A man-machine interface (MMI) may provide one or more user interfaces that may be utilized to facilitate user interaction with various telecommunication functions provided by a communication device. Exemplary telecommunication devices may comprise, a wireless personal digital assistant (PDA), a wireless telephone or a hybrid wireless PDA and telephone. The functionality that is provided by a conventional MMI may include one or more interfaces that may be utilized to dial telephone directory numbers, answer telephone calls, create, send and/or receive messages, and establish and/or change configuration or user settings. Different types of communication devices may require different types of man-machine interfaces to exploit the features that may be provided by the different devices. Accordingly, a user of a communication device may utilize the man machine interface to access various unique features and services provided by a service provider and which are accessible via a particular communication device communicatively coupled to the service provider's network. Today, there are various wireless communication standards, some of which may comprise Nordic Mobile Telephony (NMT), Advanced Mobile Phone Service (AMPS), Total Access Communication System (TACS), Global System for Mobile communications (GSM), Digital AMPS (D-AMPS), Personal Digital Cellular system (PDC), Extended TACS (ETACS), Digital European Cordless Telephone system (DECT), Cordless Telephone 2 (CT 2), and Cordless Telephone 3 (CT 3). In order to access various features that may be unique to each of these standards, a different man machine interface is required.
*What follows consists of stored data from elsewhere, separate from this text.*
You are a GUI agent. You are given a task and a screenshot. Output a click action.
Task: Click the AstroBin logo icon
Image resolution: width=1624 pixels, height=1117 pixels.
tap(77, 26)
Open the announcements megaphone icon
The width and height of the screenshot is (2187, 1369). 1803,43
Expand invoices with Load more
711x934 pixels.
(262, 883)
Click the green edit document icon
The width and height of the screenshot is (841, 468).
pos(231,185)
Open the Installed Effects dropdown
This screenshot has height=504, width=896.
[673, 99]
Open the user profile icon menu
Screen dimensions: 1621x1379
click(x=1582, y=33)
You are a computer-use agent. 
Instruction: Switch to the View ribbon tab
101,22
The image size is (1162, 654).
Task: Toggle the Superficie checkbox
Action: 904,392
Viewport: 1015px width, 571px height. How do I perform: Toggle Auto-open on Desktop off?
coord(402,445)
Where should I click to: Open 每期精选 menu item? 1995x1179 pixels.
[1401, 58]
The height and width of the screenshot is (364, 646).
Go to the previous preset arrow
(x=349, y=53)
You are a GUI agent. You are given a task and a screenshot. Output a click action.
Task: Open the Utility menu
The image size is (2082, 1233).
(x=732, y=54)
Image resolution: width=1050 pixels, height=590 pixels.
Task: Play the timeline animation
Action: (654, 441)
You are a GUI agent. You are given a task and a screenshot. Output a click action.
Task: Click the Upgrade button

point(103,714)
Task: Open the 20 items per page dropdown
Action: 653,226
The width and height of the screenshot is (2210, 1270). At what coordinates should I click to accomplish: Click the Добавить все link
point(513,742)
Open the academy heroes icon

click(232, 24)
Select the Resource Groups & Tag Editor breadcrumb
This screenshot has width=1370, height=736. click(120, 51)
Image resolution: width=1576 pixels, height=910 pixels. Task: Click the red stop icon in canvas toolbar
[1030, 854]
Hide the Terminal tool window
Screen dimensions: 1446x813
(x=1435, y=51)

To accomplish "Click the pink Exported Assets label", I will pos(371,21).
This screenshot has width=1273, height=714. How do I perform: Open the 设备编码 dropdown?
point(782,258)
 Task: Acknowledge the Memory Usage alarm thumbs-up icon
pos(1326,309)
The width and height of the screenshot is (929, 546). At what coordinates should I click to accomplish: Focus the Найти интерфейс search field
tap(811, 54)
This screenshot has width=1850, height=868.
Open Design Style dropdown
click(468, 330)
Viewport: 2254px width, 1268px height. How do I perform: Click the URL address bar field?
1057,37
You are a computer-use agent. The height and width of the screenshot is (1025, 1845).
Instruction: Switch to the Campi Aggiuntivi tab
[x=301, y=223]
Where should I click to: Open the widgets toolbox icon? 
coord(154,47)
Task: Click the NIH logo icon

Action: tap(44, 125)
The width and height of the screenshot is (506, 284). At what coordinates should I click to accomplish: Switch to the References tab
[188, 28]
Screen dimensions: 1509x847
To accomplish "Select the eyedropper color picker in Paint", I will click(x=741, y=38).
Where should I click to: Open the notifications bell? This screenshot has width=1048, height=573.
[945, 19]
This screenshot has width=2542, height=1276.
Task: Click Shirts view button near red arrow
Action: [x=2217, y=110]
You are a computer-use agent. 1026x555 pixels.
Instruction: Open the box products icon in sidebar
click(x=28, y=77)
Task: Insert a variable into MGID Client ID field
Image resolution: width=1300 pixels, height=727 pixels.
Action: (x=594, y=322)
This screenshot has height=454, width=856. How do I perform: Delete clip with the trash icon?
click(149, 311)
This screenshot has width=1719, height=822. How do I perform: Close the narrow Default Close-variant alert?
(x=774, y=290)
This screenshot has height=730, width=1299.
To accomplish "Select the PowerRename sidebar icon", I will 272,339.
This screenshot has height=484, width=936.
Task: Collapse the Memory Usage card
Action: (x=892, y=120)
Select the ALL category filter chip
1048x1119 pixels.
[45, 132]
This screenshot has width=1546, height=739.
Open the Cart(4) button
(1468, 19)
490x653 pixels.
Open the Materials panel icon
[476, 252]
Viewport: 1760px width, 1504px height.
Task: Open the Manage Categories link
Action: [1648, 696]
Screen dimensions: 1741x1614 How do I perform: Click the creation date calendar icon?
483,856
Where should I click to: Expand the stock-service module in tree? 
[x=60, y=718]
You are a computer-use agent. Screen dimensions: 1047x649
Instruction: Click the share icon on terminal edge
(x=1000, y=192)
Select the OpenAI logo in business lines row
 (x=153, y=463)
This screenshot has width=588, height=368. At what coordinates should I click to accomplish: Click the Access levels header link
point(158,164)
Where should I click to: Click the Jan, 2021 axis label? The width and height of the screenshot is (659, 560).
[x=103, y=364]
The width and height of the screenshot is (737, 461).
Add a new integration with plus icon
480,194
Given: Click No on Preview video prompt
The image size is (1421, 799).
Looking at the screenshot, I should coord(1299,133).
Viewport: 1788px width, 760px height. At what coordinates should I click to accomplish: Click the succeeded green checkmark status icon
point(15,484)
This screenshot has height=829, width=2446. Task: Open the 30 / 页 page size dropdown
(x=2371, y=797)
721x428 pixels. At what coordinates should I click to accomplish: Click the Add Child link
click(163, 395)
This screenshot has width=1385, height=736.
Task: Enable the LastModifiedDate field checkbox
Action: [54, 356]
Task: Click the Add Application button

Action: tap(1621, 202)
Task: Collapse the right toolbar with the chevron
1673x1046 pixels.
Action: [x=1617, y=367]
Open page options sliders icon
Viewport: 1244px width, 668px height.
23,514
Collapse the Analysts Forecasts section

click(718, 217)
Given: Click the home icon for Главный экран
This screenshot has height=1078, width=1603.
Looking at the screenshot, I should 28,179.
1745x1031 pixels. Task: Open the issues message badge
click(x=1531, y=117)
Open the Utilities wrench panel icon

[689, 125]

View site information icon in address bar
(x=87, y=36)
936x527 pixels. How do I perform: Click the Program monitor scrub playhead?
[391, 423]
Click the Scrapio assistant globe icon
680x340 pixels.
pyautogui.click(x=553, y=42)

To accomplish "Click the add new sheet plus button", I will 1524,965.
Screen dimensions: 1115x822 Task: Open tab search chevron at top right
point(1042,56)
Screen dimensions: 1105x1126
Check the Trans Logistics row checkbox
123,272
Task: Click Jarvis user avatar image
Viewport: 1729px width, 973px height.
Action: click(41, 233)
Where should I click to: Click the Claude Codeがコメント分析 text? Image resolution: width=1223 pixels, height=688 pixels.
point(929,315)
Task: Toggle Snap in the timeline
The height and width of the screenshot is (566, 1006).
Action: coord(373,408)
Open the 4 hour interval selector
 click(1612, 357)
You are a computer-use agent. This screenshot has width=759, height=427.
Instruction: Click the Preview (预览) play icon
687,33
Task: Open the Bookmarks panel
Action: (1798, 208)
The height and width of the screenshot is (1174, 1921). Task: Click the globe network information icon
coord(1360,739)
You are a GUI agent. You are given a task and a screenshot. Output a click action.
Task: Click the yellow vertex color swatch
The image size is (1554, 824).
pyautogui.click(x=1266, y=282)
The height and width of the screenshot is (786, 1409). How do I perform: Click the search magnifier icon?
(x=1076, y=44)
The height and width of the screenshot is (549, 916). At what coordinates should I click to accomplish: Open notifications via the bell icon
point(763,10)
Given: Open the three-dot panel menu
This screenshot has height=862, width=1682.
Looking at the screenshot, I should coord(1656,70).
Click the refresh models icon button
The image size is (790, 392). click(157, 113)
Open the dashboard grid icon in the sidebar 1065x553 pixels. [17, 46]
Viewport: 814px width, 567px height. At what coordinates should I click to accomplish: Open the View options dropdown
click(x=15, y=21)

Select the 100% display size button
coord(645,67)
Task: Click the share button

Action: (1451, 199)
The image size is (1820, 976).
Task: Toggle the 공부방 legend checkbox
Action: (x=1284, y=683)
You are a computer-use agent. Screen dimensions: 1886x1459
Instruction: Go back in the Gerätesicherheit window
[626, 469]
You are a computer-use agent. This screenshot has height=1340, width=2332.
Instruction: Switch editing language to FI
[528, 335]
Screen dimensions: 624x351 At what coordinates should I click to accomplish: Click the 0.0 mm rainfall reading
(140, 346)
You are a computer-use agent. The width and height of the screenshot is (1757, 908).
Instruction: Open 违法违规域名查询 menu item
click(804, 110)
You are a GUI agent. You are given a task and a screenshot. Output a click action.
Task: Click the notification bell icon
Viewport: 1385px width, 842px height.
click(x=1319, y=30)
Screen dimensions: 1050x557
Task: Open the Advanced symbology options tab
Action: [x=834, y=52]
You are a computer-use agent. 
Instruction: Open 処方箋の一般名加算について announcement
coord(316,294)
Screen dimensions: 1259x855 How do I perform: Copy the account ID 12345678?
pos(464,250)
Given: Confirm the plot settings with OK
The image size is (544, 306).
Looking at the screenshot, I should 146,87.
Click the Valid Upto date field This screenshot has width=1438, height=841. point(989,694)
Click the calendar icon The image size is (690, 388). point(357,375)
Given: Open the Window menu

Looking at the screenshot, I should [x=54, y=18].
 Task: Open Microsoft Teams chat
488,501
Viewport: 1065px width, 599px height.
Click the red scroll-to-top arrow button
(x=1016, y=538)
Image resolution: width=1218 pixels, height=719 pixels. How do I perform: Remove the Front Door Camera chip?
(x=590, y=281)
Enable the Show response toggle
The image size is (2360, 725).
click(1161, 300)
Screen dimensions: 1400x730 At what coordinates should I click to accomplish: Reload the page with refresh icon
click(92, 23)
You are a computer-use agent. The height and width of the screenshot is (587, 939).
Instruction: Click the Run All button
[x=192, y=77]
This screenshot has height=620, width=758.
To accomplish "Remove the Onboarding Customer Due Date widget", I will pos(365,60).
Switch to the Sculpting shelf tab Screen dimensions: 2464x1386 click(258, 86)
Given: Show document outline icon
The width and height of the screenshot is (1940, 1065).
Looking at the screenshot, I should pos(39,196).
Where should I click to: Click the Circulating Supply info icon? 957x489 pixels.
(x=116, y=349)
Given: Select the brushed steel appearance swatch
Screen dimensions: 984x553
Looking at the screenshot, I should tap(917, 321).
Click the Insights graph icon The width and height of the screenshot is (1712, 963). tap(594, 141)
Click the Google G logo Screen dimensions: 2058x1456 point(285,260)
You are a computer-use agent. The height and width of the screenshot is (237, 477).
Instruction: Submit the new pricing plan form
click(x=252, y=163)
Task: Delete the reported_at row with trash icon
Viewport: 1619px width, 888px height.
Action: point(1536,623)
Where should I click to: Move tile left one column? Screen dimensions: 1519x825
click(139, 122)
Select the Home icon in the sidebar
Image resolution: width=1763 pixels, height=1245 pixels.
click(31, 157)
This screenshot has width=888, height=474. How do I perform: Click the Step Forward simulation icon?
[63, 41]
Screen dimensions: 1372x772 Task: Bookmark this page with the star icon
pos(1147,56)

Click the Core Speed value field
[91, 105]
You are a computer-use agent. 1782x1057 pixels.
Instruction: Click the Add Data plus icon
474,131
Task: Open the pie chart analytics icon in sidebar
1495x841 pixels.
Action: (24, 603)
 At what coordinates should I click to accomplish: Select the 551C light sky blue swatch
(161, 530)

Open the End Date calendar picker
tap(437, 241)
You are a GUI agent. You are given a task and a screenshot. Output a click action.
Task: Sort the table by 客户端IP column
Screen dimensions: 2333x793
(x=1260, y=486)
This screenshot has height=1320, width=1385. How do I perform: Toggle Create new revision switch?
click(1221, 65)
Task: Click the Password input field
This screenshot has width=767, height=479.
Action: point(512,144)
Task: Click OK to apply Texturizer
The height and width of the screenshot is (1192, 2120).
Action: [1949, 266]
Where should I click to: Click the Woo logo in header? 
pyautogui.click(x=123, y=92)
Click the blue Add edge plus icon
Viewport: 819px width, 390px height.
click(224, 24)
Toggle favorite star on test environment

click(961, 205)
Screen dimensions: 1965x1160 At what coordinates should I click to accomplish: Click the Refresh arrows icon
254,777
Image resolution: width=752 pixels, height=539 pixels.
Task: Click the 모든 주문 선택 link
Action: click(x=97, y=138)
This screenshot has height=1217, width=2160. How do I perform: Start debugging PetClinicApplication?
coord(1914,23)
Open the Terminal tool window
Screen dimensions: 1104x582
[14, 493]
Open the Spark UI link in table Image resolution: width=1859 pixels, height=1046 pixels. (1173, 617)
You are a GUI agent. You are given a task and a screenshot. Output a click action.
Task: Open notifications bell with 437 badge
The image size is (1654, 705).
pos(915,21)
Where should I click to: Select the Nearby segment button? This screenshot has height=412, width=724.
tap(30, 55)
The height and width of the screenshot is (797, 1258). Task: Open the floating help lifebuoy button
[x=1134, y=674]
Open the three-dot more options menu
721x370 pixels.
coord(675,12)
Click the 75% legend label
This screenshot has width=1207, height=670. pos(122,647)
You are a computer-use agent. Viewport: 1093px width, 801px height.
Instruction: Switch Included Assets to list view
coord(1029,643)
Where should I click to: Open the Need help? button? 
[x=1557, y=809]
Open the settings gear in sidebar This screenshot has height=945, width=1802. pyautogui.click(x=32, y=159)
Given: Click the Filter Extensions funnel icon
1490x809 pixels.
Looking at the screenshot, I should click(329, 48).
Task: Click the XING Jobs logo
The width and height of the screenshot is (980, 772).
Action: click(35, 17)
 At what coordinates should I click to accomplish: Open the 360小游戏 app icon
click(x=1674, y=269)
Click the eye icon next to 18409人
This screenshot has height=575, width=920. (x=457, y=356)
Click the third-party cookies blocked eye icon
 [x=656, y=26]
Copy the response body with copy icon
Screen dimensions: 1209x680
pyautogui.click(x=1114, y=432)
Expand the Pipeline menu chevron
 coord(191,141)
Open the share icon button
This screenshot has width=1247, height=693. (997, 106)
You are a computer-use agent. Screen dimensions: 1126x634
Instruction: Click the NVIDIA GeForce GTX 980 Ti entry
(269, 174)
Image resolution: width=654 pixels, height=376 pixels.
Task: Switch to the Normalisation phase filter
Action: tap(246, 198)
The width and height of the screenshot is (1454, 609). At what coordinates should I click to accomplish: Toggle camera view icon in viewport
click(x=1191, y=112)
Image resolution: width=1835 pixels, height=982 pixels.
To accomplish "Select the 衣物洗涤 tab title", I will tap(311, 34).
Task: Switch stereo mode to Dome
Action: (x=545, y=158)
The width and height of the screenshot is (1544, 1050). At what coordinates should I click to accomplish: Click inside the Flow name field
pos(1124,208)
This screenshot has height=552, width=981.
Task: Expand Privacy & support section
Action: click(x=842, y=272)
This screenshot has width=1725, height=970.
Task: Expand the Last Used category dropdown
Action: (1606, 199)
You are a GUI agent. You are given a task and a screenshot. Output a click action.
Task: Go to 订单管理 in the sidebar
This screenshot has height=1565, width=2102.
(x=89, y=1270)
Application development frameworks may be utilized for design and development of man-machine interfaces for various different types of wireless devices. During development of each of these man-machine interfaces utilizing conventional application development frameworks, the functionality of these man-machine interfaces are outlined with different degrees of specificity in order to exploit the various features. This hinders the production and development process because, while wireless devices may vary to some degree between different manufacturers, they all possess approximately the same functionality and key configurations, which are defined by each relevant, specified standard.
In addition, man-machine interfaces utilizing conventional application development frameworks are programmed in such a way that they do not currently possess the necessary flexibility required by today's technology markets. In other words, there is an insufficient level of flexibility with the degree of customization and modification with regard to existing standard implementations. In this regard, existing application development frameworks do not provide sufficient flexibility and uniformity during the production and development of man machine interface applications for different wireless communication device designs. Furthermore, current application development frameworks create applications that utilize a significant portion of the limited memory on a wireless device, which may result in memory overload.
Further limitations and disadvantages of conventional and traditional approaches will become apparent to one of skill in the art, through comparison of such systems with some aspects of the present invention as set forth in the remainder of the present application with reference to the drawings.